Балиньо убрал фотографию: сказочный дворец растаял, как мираж, но вид обиталища элегантных и воспитанных людей пробудил в молодом человеке неясную мечту. Нет, он никогда не покинет Каэтану и не станет слушать какие попало истории, он привык к ее ярости, когда она бросала ему короткие фразы, большинство которых заимствовала из пьес, игранных с младых лет вместе с дядей Веспасиано.

– А разве у меня есть другая семья? – сказал Балиньо, как бы утверждаясь в своем намерении остаться рядом с Каэтаной.

Та меж тем круговыми движениями гладила живот, в рассеянности как будто не заметив объяснения в бескорыстной любви.

– Мой желудок бунтует, это от голода.

Балиньо принес еду: молоко, яблоко и яйцо вкрутую – слишком скудная закуска после путешествия в кузове грузовика рядом с козой, которую шофер всегда возил с собой.
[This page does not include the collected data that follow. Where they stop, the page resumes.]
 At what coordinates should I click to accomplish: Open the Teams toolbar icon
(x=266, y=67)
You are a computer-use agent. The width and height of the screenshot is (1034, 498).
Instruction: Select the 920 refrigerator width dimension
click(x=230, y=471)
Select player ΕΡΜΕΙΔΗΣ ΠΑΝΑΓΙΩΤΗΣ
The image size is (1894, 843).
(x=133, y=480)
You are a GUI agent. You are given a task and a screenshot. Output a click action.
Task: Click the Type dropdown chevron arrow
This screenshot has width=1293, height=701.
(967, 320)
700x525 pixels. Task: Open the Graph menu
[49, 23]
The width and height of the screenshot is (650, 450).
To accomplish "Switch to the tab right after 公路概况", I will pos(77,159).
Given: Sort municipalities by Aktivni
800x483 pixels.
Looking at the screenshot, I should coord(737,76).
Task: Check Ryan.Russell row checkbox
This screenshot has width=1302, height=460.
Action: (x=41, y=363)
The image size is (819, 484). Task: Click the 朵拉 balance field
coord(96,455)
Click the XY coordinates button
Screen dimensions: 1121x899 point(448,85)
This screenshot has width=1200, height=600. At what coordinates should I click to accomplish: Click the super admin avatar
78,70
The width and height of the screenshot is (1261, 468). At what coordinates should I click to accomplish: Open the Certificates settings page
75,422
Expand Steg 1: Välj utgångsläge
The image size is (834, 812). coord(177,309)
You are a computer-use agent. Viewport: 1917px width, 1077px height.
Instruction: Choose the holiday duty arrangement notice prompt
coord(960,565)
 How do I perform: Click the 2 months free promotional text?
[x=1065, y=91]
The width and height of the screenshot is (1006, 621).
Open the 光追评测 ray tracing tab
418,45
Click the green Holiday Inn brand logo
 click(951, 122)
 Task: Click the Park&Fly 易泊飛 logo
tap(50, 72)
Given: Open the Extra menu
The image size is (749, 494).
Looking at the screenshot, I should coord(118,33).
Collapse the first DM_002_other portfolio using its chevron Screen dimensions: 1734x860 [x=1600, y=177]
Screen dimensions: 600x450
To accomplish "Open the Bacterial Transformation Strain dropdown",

Ее блеяние сливалось с народными куплетами, передаваемыми по радио.

Каэтана запротестовала против бедности, которая шла за ними по пятам:

– Почему это меня хотят посадить на тюремный рацион?

Она стояла в длинной лазурной рубашке и била себя в грудь, закрывая и открывая глаза.

– Неужели я настолько постарела, что уже и Полидоро знать меня не хочет? А может, он обеднел?

Балиньо бросился на колени рядом со скамеечкой.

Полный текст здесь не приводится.